El 25 de enero de 2017, Trump firmó un decreto que autorizaba la construcción del muro en la frontera sur.

Pocos meses después, en abril, Trump tuvo que renunciar a hacer la obra en su primer año fiscal como presidente, como era su promesa.

El mandatario insistió en que la gran obra de infraestructura sería financiada por México.

Trabajador en el muro entre Estados Unidos y México a la altura de Mission, Texas

Reuters
El presidente Trump insistió hasta el final en que México estaba pagando la construcción del muro fronterizo.

El entonces presidente mexicano, Enrique Peña Nieto, rechazó esa afirmación y aseguró en varias ocasiones que su país no pagaría ningún muro.

Y en un encuentro en la Casa Blanca, tanto el presidente mexicano, Andrés Manuel López Obrador, como Trump evitaron hablar del delicado asunto.

Andrés Manuel López Obrador y Donald Trump en la Casa Blanca el 8 de julio de 2020

Reuters
Los presidentes de México y Estados Unidos no hablaron sobre la financiación del muro durante su encuentro en la Casa Blanca a primeros de julio.

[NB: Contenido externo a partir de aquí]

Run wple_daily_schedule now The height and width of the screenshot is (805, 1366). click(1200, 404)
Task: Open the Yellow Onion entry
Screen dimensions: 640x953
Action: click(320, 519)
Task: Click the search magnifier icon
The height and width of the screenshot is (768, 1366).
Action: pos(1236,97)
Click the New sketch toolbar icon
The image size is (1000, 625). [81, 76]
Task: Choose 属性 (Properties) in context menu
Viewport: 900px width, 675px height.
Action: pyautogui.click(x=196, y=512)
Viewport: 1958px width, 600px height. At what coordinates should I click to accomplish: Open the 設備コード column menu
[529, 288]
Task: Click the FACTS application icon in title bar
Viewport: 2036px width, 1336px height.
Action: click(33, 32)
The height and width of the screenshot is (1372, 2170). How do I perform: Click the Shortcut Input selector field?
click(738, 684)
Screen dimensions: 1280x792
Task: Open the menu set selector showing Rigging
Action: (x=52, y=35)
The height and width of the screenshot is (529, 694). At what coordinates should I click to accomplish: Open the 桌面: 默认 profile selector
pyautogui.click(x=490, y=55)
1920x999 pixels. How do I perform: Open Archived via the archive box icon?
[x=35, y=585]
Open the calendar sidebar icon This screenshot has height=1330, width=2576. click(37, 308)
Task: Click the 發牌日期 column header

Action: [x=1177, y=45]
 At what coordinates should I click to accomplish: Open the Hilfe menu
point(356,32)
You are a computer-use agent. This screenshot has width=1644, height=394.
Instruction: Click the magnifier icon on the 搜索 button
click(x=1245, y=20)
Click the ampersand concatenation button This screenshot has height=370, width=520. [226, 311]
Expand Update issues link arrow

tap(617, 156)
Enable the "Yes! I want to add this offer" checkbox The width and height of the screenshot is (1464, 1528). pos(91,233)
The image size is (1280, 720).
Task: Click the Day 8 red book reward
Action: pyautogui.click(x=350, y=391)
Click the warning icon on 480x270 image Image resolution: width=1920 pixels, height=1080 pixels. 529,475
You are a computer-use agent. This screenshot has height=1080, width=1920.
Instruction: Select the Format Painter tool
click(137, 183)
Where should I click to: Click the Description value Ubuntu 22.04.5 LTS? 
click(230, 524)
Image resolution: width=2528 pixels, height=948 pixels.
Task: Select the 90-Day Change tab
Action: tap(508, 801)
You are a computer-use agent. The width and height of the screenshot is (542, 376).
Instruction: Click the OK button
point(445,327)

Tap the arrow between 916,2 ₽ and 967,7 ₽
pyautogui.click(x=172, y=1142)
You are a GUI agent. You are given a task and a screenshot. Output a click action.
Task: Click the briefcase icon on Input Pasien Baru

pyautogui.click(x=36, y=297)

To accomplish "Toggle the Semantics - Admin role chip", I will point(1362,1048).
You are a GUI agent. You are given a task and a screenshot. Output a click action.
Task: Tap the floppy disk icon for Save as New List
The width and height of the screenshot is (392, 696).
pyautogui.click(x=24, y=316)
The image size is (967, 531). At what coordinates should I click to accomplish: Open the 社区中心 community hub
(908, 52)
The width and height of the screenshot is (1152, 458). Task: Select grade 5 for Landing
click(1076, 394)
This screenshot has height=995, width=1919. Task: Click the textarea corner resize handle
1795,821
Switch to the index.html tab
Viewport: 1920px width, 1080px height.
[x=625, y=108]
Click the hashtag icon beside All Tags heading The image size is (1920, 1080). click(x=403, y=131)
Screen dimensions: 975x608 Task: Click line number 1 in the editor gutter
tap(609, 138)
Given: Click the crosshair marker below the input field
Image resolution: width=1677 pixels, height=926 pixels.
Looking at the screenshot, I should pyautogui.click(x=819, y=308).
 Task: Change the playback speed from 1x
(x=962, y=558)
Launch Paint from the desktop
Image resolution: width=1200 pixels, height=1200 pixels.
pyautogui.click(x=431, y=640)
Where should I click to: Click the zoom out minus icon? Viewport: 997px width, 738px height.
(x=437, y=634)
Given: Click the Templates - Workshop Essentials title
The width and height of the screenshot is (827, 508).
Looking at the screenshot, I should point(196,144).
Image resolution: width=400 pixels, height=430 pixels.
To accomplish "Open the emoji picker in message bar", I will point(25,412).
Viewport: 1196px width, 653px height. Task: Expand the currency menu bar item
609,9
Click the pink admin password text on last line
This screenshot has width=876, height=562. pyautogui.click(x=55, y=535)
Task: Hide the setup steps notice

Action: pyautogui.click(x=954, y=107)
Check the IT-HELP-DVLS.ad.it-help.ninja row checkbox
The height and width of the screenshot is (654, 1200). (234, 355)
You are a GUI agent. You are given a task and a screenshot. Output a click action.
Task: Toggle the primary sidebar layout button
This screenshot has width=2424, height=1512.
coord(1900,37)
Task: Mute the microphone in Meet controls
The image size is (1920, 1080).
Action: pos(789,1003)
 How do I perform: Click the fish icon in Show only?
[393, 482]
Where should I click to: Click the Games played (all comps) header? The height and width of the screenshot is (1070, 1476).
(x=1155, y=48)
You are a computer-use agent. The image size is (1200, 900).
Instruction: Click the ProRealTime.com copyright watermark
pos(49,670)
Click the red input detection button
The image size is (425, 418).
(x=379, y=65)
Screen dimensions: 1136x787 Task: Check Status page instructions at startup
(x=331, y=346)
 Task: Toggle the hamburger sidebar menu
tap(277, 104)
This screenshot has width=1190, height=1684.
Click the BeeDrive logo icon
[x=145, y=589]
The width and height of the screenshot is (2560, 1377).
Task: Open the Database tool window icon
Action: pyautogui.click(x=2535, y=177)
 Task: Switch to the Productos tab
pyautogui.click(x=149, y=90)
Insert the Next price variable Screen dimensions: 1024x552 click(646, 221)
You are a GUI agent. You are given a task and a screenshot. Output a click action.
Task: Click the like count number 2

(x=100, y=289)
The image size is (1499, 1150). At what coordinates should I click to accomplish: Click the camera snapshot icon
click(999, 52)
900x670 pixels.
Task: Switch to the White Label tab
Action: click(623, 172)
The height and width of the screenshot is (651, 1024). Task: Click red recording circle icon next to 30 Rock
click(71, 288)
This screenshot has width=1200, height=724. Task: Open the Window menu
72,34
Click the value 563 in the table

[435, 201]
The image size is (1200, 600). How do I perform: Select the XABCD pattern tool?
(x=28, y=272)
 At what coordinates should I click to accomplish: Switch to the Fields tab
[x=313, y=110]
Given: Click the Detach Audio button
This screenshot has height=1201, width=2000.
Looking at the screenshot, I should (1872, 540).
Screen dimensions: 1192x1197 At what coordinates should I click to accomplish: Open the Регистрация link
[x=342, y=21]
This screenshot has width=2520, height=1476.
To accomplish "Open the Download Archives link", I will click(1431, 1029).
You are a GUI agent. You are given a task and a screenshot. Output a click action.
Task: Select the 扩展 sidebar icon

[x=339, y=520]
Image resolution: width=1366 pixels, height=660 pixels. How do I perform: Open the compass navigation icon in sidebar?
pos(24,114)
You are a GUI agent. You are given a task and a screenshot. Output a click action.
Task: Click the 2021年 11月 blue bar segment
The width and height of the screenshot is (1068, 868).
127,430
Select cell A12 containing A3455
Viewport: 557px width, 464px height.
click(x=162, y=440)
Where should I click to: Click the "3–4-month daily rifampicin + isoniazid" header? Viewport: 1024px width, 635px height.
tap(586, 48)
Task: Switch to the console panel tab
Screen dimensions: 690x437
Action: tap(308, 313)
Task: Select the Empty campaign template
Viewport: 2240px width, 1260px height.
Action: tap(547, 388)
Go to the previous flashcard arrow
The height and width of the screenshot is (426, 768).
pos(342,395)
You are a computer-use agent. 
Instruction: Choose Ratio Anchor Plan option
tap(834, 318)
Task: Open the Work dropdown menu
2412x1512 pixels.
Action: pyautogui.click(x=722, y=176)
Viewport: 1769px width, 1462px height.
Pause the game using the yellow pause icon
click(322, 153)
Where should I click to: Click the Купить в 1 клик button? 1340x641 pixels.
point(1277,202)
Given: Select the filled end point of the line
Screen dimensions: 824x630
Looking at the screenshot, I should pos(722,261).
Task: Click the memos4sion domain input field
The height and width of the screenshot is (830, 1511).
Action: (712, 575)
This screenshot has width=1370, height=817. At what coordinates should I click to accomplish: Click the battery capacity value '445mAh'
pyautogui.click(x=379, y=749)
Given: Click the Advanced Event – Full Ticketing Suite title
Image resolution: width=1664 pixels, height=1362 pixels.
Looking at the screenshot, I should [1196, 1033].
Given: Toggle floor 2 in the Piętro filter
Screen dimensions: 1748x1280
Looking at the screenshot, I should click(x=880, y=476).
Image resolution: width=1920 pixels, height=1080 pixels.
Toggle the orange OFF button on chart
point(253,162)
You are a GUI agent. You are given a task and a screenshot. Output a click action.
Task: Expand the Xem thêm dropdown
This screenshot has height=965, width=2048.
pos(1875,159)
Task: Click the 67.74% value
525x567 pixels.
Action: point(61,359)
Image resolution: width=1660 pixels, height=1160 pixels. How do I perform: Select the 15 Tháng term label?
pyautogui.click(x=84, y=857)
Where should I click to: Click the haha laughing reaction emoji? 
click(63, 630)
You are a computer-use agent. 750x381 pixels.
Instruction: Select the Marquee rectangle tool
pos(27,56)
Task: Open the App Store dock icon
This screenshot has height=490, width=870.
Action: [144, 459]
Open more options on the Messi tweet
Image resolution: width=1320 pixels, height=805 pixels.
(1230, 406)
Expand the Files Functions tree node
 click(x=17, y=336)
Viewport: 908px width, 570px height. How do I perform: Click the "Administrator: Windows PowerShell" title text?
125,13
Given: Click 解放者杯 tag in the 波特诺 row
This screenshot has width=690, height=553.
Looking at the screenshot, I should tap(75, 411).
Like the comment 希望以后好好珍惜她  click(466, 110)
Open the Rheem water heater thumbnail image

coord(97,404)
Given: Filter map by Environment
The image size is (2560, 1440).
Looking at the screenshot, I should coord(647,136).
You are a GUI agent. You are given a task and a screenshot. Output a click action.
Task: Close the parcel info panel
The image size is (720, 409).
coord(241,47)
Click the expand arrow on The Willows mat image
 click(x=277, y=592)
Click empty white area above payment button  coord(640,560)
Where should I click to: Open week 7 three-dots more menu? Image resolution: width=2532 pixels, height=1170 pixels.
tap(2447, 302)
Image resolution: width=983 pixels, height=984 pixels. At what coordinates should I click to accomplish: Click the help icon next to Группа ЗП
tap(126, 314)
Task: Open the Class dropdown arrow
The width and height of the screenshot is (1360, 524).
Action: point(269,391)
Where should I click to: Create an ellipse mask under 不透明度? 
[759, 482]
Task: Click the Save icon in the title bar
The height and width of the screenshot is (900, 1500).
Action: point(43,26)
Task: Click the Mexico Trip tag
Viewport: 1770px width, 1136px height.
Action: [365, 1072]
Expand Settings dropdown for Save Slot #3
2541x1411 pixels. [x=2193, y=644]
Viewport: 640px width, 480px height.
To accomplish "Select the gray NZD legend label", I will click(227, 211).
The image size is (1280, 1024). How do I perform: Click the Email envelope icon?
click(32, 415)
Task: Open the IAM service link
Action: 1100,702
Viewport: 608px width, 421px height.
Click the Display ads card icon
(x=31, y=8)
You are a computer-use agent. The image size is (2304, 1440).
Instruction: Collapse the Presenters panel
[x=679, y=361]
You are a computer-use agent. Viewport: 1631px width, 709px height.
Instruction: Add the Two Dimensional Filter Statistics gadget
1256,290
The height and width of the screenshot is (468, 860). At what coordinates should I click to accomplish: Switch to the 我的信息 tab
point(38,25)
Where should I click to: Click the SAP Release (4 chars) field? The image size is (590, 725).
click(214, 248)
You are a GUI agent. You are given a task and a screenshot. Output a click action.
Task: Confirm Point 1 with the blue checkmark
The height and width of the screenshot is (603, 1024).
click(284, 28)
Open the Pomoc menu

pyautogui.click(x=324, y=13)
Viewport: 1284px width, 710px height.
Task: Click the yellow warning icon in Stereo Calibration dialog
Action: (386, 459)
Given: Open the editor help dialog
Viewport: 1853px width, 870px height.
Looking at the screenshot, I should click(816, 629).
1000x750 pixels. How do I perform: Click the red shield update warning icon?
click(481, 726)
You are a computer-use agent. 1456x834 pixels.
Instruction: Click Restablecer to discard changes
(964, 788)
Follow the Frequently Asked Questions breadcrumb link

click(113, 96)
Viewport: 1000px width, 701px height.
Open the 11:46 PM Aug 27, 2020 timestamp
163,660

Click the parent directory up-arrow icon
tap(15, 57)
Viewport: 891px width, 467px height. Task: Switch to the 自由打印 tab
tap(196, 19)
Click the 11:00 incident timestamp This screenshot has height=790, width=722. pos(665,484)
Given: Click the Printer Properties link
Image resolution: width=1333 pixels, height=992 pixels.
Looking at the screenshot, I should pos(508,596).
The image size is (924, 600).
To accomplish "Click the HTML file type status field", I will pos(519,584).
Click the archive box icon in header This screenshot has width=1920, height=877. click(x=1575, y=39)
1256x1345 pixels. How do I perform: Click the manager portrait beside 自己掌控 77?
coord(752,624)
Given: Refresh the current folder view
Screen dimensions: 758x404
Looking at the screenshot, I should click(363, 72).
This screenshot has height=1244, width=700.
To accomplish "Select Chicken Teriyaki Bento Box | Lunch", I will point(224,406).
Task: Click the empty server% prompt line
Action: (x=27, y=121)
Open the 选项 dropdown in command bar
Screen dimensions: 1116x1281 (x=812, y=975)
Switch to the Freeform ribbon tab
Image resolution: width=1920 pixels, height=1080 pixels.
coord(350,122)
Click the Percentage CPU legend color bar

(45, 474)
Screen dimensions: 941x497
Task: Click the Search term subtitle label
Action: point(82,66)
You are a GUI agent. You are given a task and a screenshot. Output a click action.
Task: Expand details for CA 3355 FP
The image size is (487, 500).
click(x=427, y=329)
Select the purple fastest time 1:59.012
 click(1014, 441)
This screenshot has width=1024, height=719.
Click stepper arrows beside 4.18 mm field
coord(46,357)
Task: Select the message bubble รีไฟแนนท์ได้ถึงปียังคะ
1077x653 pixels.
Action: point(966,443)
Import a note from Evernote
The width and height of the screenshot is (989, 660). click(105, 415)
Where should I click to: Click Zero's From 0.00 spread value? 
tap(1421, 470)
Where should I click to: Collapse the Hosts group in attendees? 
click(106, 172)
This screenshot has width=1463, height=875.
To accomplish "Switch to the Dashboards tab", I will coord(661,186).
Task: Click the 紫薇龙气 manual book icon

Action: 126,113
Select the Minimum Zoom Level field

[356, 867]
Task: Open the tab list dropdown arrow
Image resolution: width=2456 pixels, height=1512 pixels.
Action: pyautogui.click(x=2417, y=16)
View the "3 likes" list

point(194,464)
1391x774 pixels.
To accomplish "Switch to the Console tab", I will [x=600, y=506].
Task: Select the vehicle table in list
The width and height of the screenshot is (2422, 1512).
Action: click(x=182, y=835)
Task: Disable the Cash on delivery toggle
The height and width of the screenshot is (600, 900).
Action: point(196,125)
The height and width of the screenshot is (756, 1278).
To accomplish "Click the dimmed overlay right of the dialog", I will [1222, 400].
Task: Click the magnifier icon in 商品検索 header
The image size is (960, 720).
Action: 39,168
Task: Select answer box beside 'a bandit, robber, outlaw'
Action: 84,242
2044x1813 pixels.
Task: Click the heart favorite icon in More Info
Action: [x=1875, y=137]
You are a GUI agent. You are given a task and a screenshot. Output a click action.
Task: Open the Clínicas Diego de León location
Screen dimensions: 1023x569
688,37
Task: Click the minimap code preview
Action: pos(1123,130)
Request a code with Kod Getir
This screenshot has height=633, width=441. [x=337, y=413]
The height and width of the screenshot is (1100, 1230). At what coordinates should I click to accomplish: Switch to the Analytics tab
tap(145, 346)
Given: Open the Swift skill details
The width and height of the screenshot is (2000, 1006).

Aun así, el mandatario estadounidense siempre insistió en que México estaba pagando el muro, algo que los datos oficiales también contradicen.

Según la CBP, la financiación para la construcción procede de los Departamentos de Seguridad Nacional, Defensa yTesoro.

Esto fue posible gracias a la declaración de estado de emergencia nacional en la frontera firmada por Trump el 15 de febrero de 2019.

El presidente justificó que la declaración era necesaria para proteger al país de una “invasión de drogas y criminales” procedente de México y que supone “un grave riesgo para la seguridad nacional”.

Gráfico de detenciones en la frontera EE.UU.-México

BBC

La medida le permitió desviar para el muro US$6.300 millones de partidas presupuestarias del Departamento de Defensa para la lucha contra las drogas.

A esa cantidad se le sumaron US$3.600 millones del presupuesto del Departamento de Defensa para construcciones militares más unos US$3.400 millones de los presupuestos anuales de la CBP (que depende del Departamento de Seguridad Nacional).

Muro de paneles metálicos

Getty Images
Muro de paneles metálicos vistos desde México.

Todas esas partidas más los US$1.375 millones que sí fueron aprobados por el Congreso en 2018 suman un total de unos US$15.000 millones, una cantidad inferior a los US$25.000 millones inicialmente presupuestados para la construcción del muro.

En cualquier caso, ninguna de estas partidas parece haber provenido de México.

Y el equipo de campaña de Biden no dudó en calificar al muro como “una pérdida de dinero” que “desvía recursos críticos de las amenazas reales”.

El equipo dijo que, en su lugar, desviará los fondos federales hacia esfuerzos como nuevas medidas de control fronterizo.

Así las cosas, todo indica que el muro ya no va a seguir creciendo y que el debate sobre su financiamiento ya llegó a su fin.